Given problem 1: Translate this sentence from the PRAXIS article below into Spanish: "Between student teaching, course work, and seminars, Illinois State preservice teachers in Chicago have demanding schedules."
Given problem 2: According to the PRAXIS article below, how many events does each preservice teacher choose to attend per semester?
Given problem 3: Extend the PRAXIS article below, picking up after its final line.
━━━ Article ━━━
Illinois State preservice teachers alongside Nayarita folkloric performers. Left to right: Joseph Cardinal, Bianca Baez, Jasmine Grullon, and Elizabeth Carroll.

Illinois State preservice teachers alongside Nayarita folkloric performers. Left to right: Joseph Cardinal, Bianca Baez, Jasmine Grullon, and Elizabeth Carroll.

As part of the Chicago Teacher Education Pipeline (CTEP) Professional Development and Support Series, Illinois State University student teachers engage in a community engagement project titled Promoting Reflective and Active X-changes In Society (PRAXIS).

The learning exercise supports Illinois State’s preservice teachers’ participation in cultural, civic, and educational events, as well as community-centered service activities in CTEP’s five partner neighborhoods. A major component of CTEP programming is the role community plays in education and the ways in which teachers are a part of a collective effort toward improving the quality of life for all residents. As such, PRAXIS was created out of a need to inspire deeper investment for student teachers in the communities they serve.

Each semester, community-based liaisons compile lists of events in their respective neighborhoods to share with the student teachers. The events range from youth-led peace circles to bike rides with a local politician, and are chosen for their capacity to engage students in authentic, meaningful experiences within CTEP’s partner communities.

Between student teaching, course work, and seminars, Illinois State preservice teachers in Chicago have demanding schedules. Nonetheless, each chooses two events to attend per semester. Once a student participates in an event, she or he writes a brief response on the PRAXIS blog, an online teaching and learning platform used to facilitate a virtual space for reflective and interactive dialogue. Within a week of sharing an entry, students can return to their post to read feedback from community-based liaisons and CTEP staff.

One of the more popular events among PRAXIS participants was Dia de los Muertos: Journey of the Soul, the 30th annual Day of the Dead art exhibition at the National Museum of Mexican Art in Pilsen. The exhibit showcases the indigenous roots and rituals associated with the holiday that honors deceased loved ones. A group of 2016 STEP-UP Fellows attended the opening reception together after a day of student teaching.

Dia de los Muertos exhibit at the National Museum of Mexican Art in Pilsen; Orlando Pulse shooting ofrenda.

Orlando Pulse shooting ofrenda; Dia de los Muertos exhibit at the National Museum of Mexican Art in Pilsen.
━━━ Data shown ━━━
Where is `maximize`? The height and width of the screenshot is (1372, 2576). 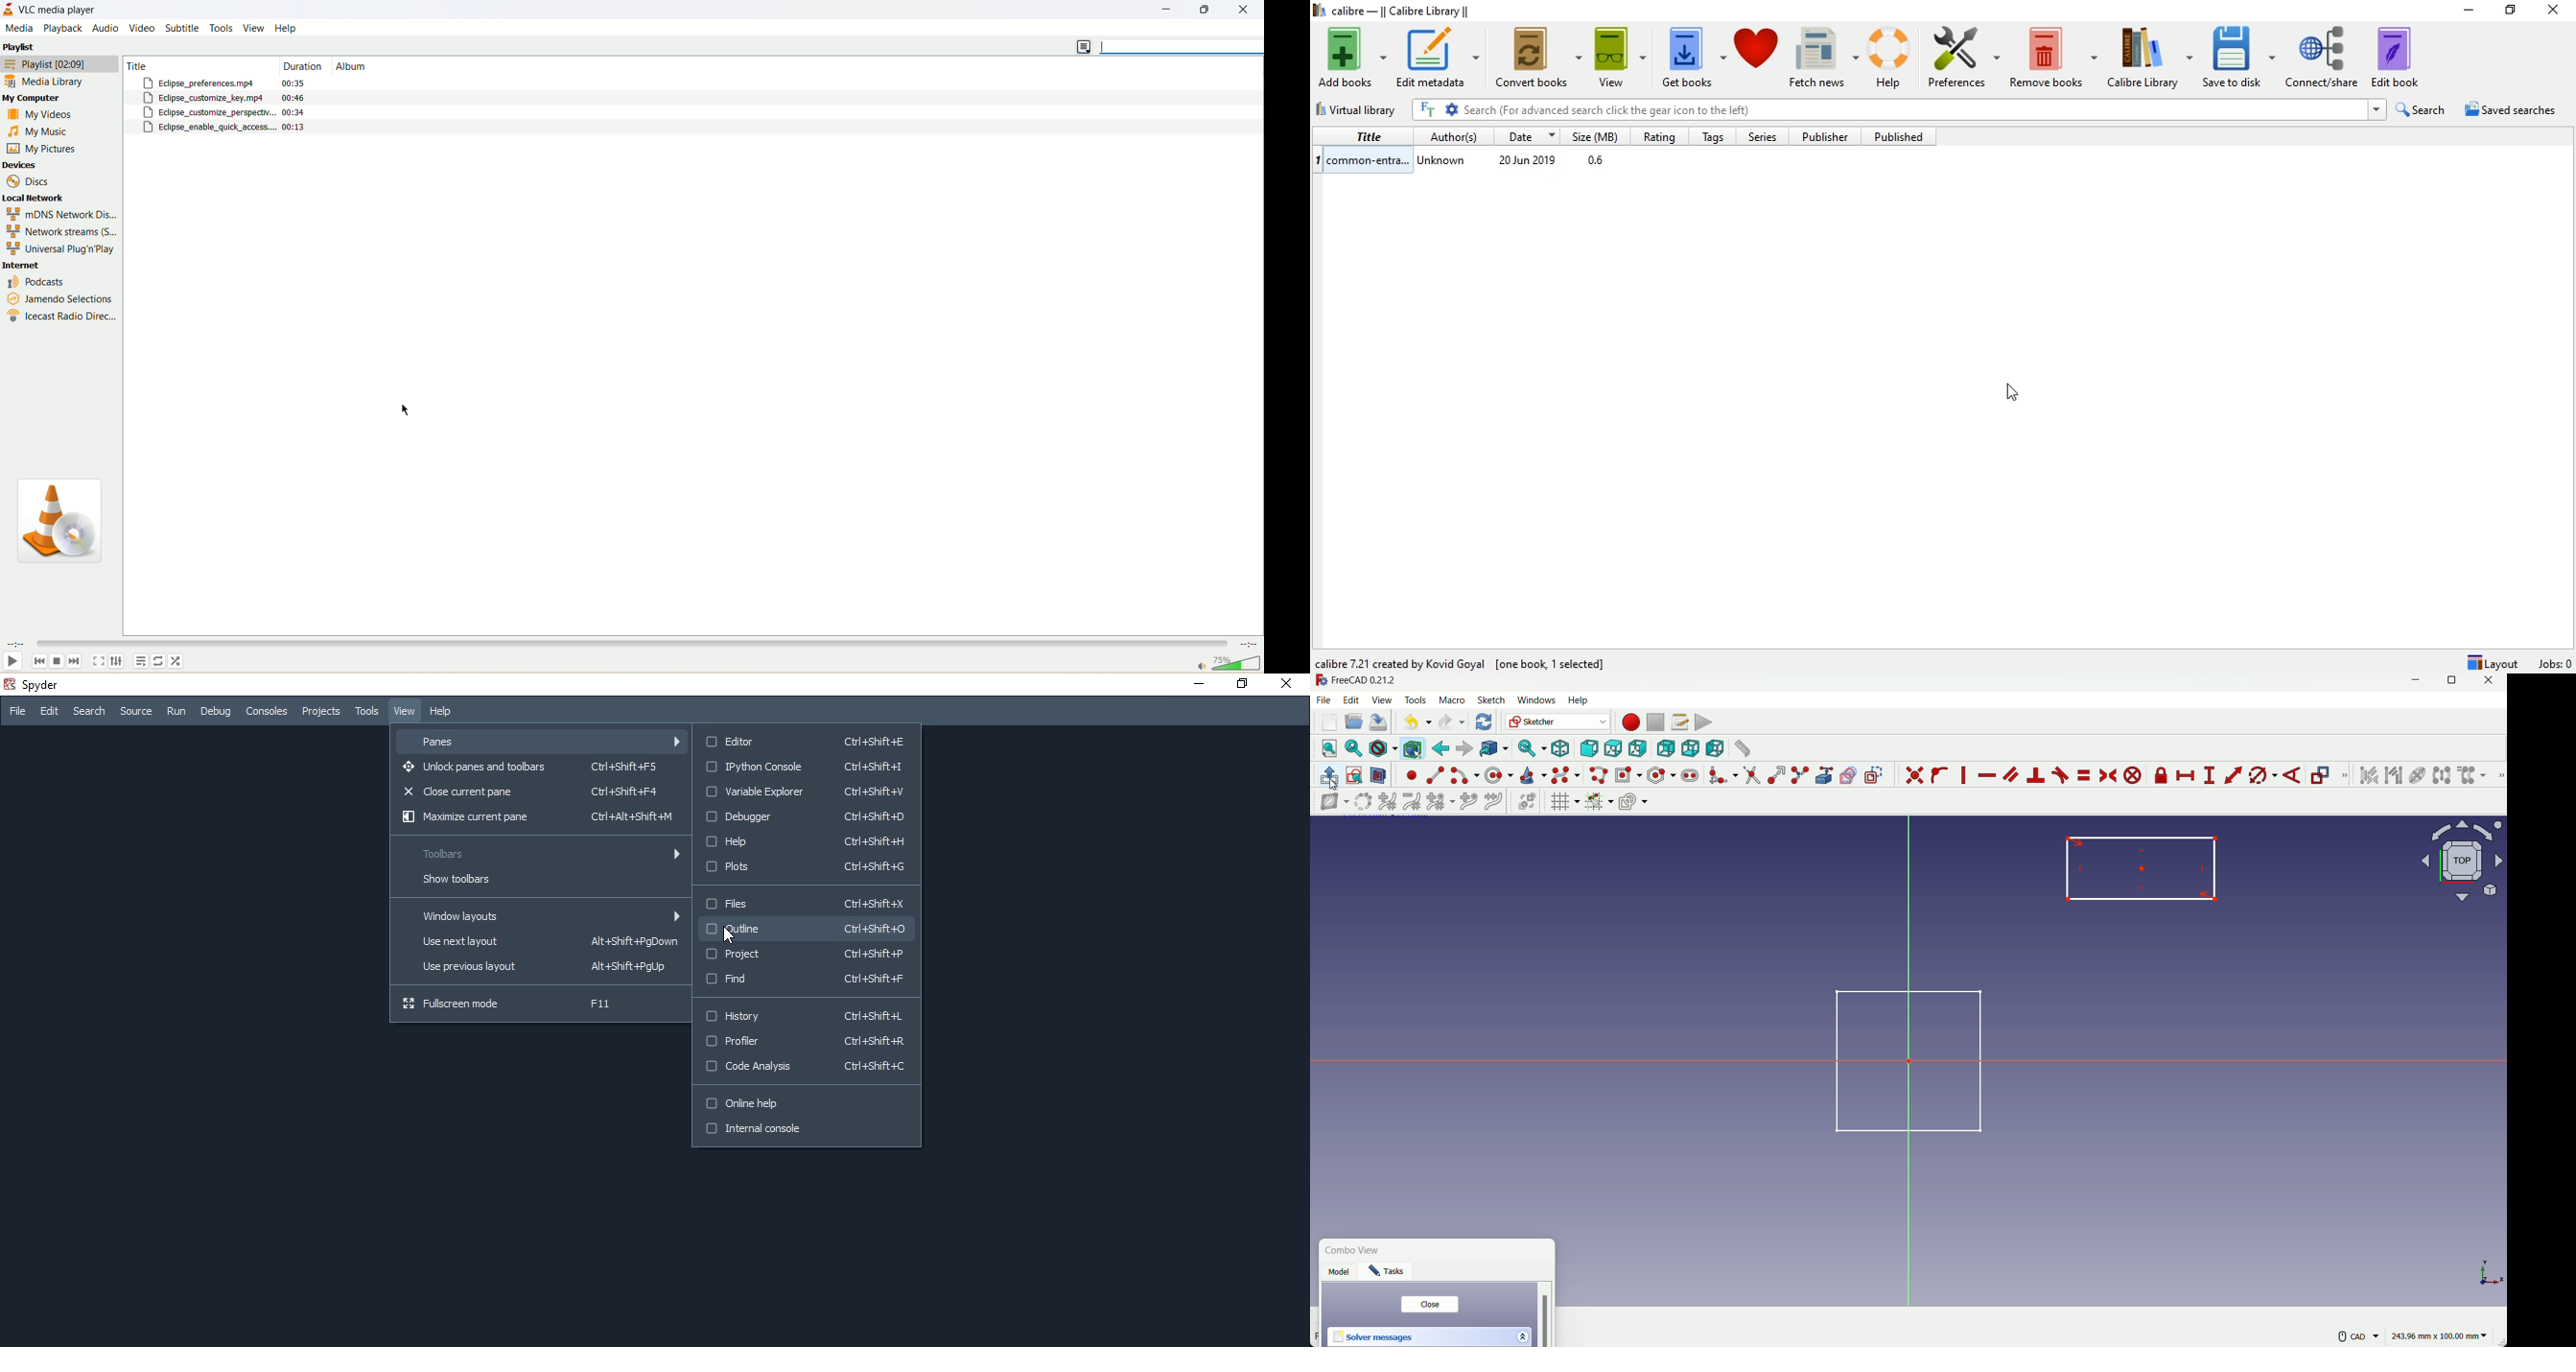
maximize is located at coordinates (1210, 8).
━━━
━━━ Data shown ━━━
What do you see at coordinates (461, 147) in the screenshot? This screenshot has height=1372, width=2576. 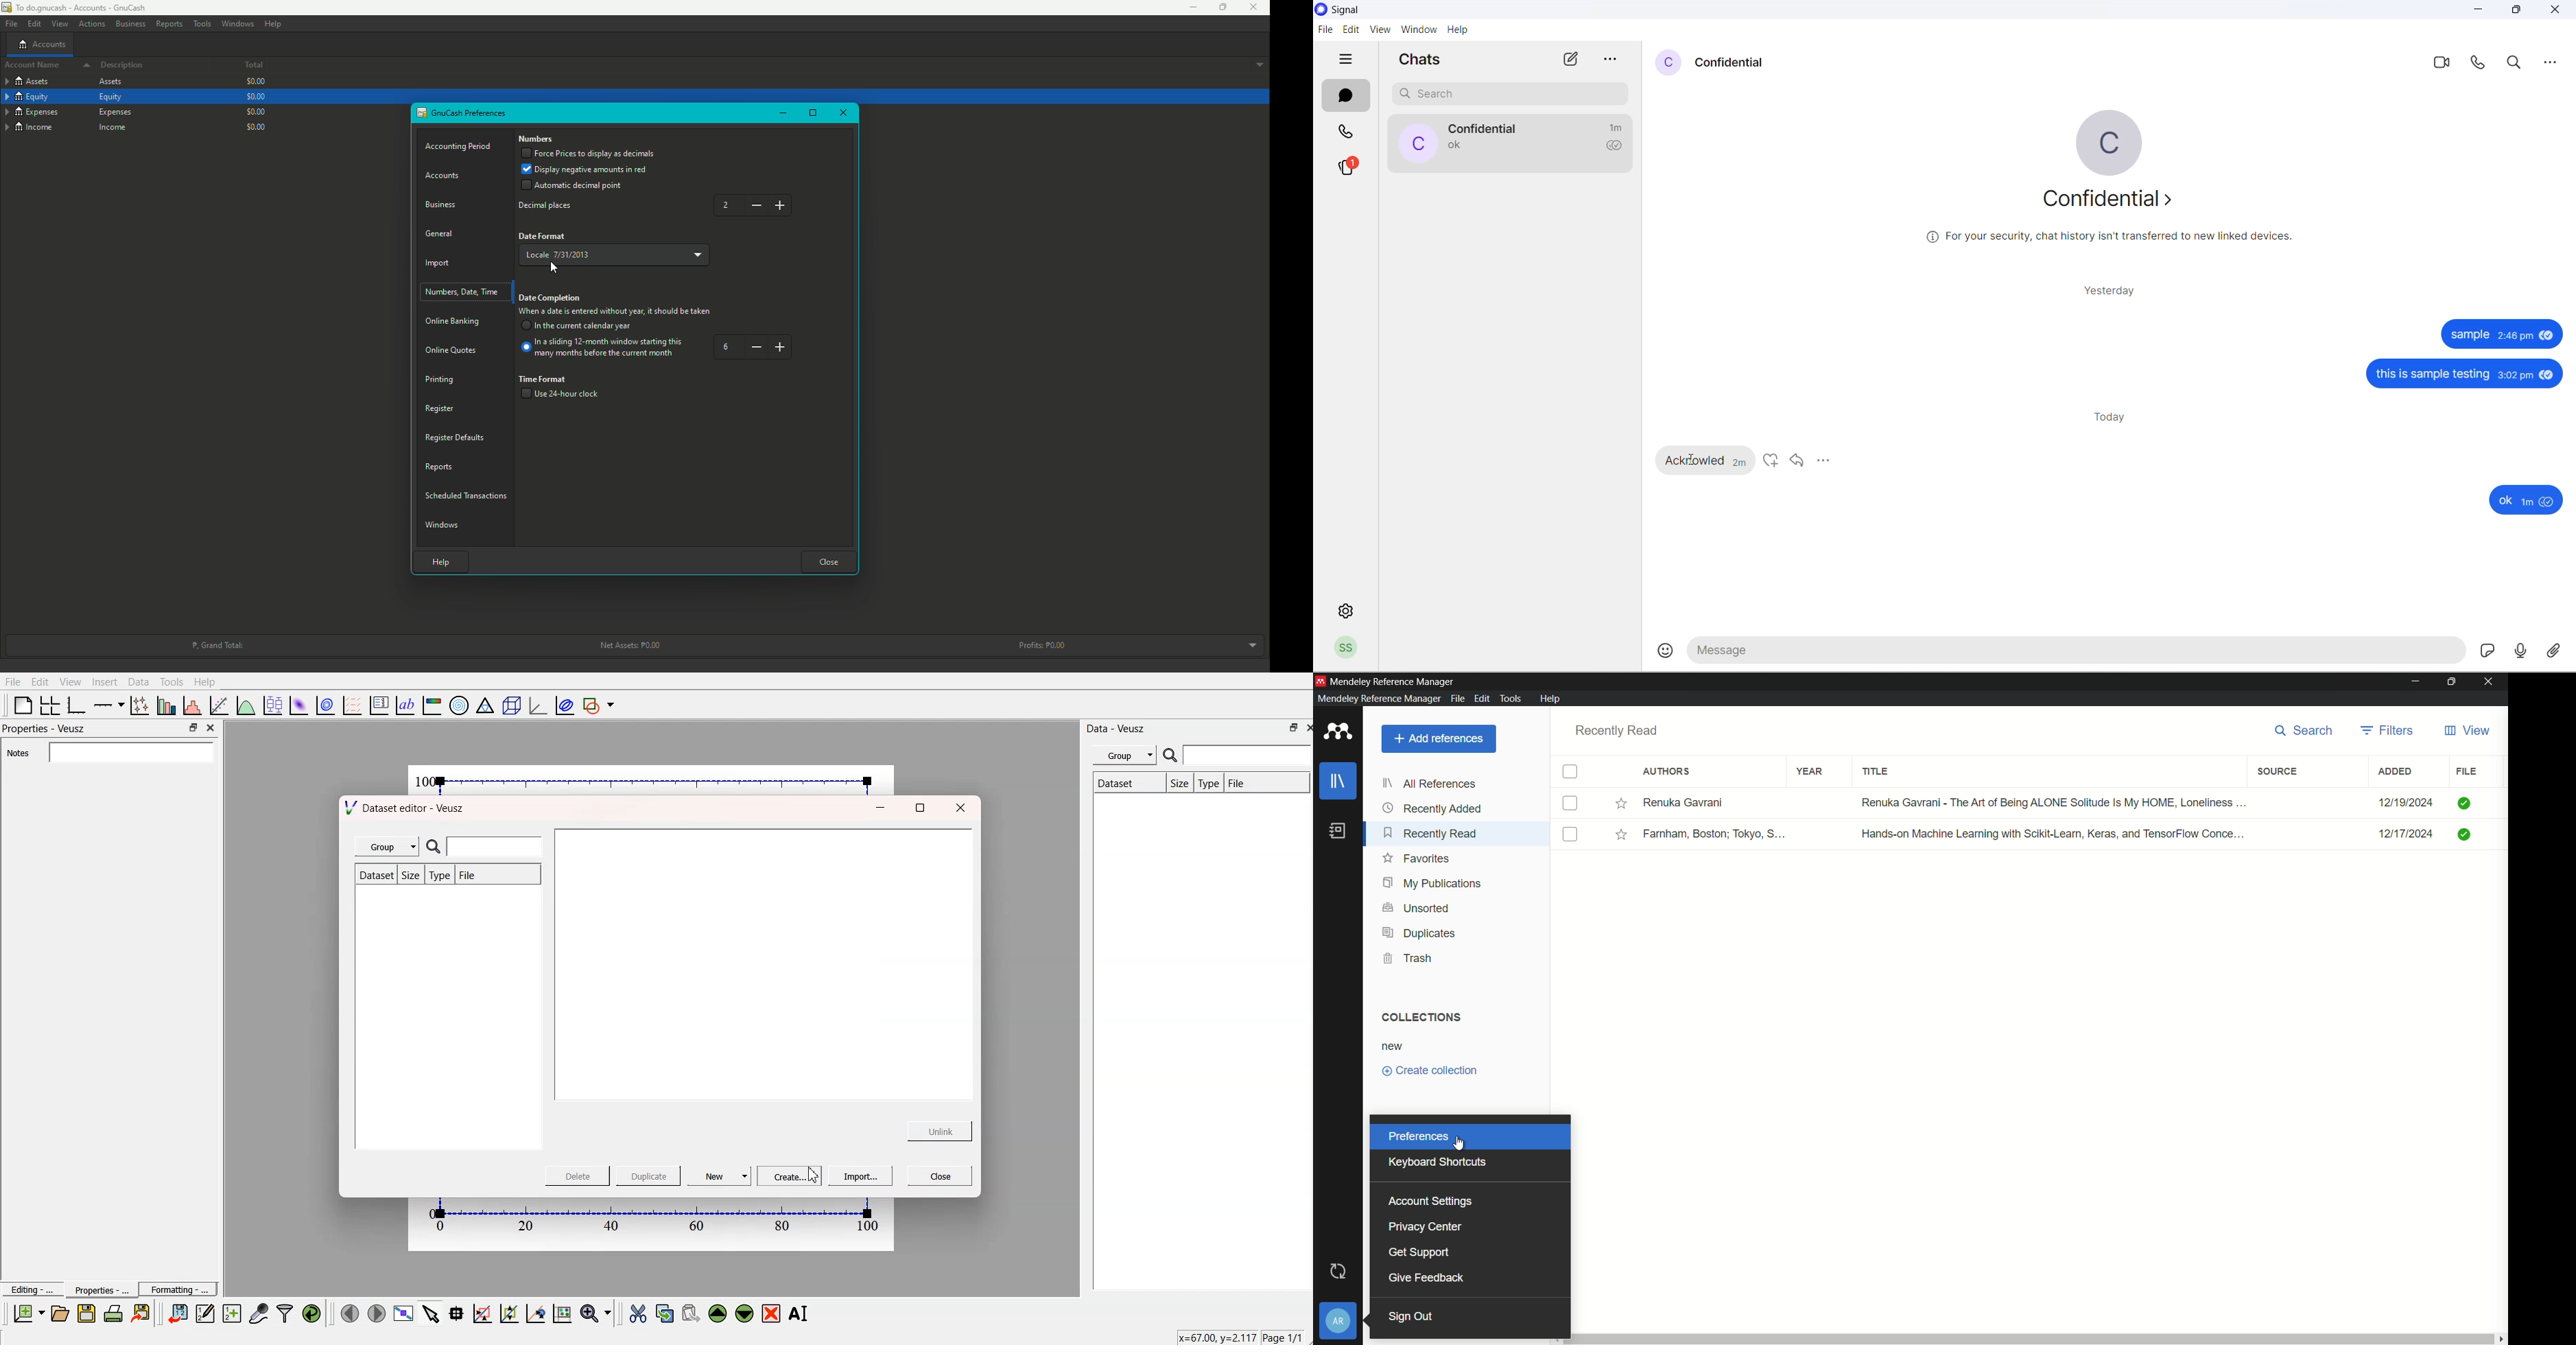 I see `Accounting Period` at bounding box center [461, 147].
━━━
Right answer 1: Entre la práctica docente, los cursos y los seminarios, los futuros maestros de Illinois State en Chicago tienen horarios exigentes.

Right answer 2: Two events.

Right answer 3:
Bianca Baez, an early childhood education major, connects the art at Journey of the Soul to recent events and issues that affect Chicago communities. “The exhibit included relevant issues that have been prevalent on the news and that we discussed during STEP-UP,” she said. “Personally, I loved the Orlando Pulse shooting ofrenda. The artist did a great job honoring all of the victims that passed away.”

Lizzy Carroll, a special education major, was also moved by a politically charged art pieced. “My favorite altar was titled Black Lives Matter,” she said. “This altar was dedicated to the #blacklivesmatter movement and honored African-American individuals who have been killed by police officers. It included pictures, candles, and the names of those who have lost their lives.”

Black Lives Matter ofrenda; Day of the Dead exhibit at the National Museum of Mexican Art in Pilsen.

Black Lives Matter ofrenda; Day of the Dead exhibit at the National Museum of Mexican Art in Pilsen.

The student teachers made direct connections between this art exhibition and experiences in their respective communities and classrooms. “Many of my students are Mexican-American and continue to celebrate traditions like this one,” said Jasmine Grullon, a middle level education major. “The great thing about all of the artwork was that they were made by local artists within the community, or they were focused on a local community issue or person.”

Grullon is also excited by the opportunity to use art to explore challenging topics in the classroom. Referencing the work dedicated to the victims of police shootings and the Orlando mass shooting, she explained, “Pieces like this can start very engaging conversations with my students.”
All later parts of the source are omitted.